Each week we’ll take a step back into the history of Great Bend through the eyes of reporters past. We’ll reacquaint you with what went into creating the Great Bend of today, and do our best to update you on what “the rest of the story” turned out to be.
The NFL championship game reached double digits this week in 1976 when the Pittsburgh Steelers beat the Dallas Cowboys, 21-17 in Miami. For many, a winter trip to Florida would have been tempting enough, but the glitz and glamour of football’s championship game made it for some a once-in-a-lifetime experience. For others, readers of the Great Bend Tribune learned, it provided the perfect foil for scam artists make their marks.
“Swindler takes superbowl fans,” the headline on the Miami Associated Press story, shared the plight of victims of cons.
“Up to 5,000 football fans sulked in hotel rooms or threw themselves at the mercy of scalpers after learning they had been swindled out of Super Bowl tickets in a “too-good-to-be-true”package tour to Florida, police say.”
A group calling itself Super Tours International and claiming to be associated with the International Travel Bureau contacted travel agents in several states and offered the package deals,police said.
Tempers flared the most at the Fort Lauderdale Sheraton Hotel, where police had to quiet several hundred fans who learned shortly before the game that they had no tickets.
Days later, the world witnessed the first commercial flights of the Supersonic Concorde jet by Britain and France. This provided the average person a chance to experience speeds and comfort that for the previous seven years only those in elite positions had privately had.
According to Business Insider’s online magazine, “Its maximum speed was twice the speed of sound, reaching up to 1,370 mph, and it transported passengers from New York to London in less than 3.5 hours...Concorde saw its last flight on October 24, 2003, and flying has only gotten worse since.”

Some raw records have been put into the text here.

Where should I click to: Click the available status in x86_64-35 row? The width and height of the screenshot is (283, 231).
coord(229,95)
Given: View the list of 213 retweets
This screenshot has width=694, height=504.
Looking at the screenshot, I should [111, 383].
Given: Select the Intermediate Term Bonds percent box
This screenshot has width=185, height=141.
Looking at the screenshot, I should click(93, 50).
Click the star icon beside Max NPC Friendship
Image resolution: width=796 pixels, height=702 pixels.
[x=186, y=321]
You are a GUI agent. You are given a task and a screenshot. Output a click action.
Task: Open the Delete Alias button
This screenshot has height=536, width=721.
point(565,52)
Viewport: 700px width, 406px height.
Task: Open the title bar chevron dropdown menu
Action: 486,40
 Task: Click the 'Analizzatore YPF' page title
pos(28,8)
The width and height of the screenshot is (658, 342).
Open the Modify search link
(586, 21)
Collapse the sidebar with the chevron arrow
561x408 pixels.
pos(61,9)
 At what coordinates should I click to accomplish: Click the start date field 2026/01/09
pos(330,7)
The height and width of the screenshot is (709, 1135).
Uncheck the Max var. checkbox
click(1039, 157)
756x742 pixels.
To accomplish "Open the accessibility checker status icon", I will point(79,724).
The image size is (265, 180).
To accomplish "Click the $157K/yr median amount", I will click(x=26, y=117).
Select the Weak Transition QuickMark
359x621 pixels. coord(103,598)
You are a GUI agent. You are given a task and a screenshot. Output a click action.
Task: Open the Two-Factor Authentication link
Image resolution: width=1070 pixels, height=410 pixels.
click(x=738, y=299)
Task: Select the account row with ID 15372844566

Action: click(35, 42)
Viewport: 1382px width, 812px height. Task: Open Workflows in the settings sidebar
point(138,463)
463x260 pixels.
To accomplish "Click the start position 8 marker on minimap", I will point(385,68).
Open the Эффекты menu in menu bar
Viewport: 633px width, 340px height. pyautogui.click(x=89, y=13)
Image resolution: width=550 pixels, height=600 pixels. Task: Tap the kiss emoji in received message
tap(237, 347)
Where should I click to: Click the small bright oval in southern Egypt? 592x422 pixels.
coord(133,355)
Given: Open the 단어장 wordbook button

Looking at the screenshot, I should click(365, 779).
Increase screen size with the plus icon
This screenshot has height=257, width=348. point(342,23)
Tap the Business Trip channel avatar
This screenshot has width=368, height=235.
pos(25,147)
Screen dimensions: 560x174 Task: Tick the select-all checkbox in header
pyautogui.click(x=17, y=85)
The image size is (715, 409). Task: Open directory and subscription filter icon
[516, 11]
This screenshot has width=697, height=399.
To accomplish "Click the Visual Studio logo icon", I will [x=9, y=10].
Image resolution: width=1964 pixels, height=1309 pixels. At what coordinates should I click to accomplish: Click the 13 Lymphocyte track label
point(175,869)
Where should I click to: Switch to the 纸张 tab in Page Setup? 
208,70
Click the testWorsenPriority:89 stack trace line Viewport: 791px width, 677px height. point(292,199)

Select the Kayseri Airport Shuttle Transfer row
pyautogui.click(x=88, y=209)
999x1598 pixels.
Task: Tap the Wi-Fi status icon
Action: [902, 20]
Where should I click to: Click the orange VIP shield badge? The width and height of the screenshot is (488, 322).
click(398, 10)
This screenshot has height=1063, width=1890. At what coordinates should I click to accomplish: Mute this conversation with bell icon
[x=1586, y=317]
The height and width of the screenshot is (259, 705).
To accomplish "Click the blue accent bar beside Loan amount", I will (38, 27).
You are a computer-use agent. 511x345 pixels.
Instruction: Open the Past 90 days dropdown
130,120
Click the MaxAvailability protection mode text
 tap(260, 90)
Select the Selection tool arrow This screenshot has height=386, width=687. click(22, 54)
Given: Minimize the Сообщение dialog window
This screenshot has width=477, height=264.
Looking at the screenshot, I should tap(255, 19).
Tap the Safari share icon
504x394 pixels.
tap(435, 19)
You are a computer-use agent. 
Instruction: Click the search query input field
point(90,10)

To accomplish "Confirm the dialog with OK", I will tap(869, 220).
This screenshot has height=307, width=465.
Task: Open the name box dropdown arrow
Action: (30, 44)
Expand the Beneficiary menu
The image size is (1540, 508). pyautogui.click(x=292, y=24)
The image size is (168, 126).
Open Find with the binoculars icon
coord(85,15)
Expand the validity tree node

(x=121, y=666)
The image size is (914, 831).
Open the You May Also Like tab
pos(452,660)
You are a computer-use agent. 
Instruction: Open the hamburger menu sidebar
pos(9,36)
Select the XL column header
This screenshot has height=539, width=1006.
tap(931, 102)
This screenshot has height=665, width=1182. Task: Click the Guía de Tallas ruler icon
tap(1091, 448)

While the plane could fly twice the speed of sound, it burned an awful lot of fuel, and was expensive to maintain. The Concordes, thus, were taken out of surface in the early 2000s when gas prices started to go up, and economic concerns caused corporations to tighten their belts. Also, a tragic crash in 2000 which killed 113 passengers brought flights to a halt--though it was the only crash the plane had ever had. Today, top speeds are around 600 to 700 miles per hour for commercial flights, and will likely remain so as long as belt-tightening continues.
Zoo on chopping block
Tightening belts, actually, was the concern of the day in Great Bend in 1976. As city council people considered how to pen the budget for the coming year, some darling projects were scrutinized and calls were made to cut them. One sacred cow was the city zoo.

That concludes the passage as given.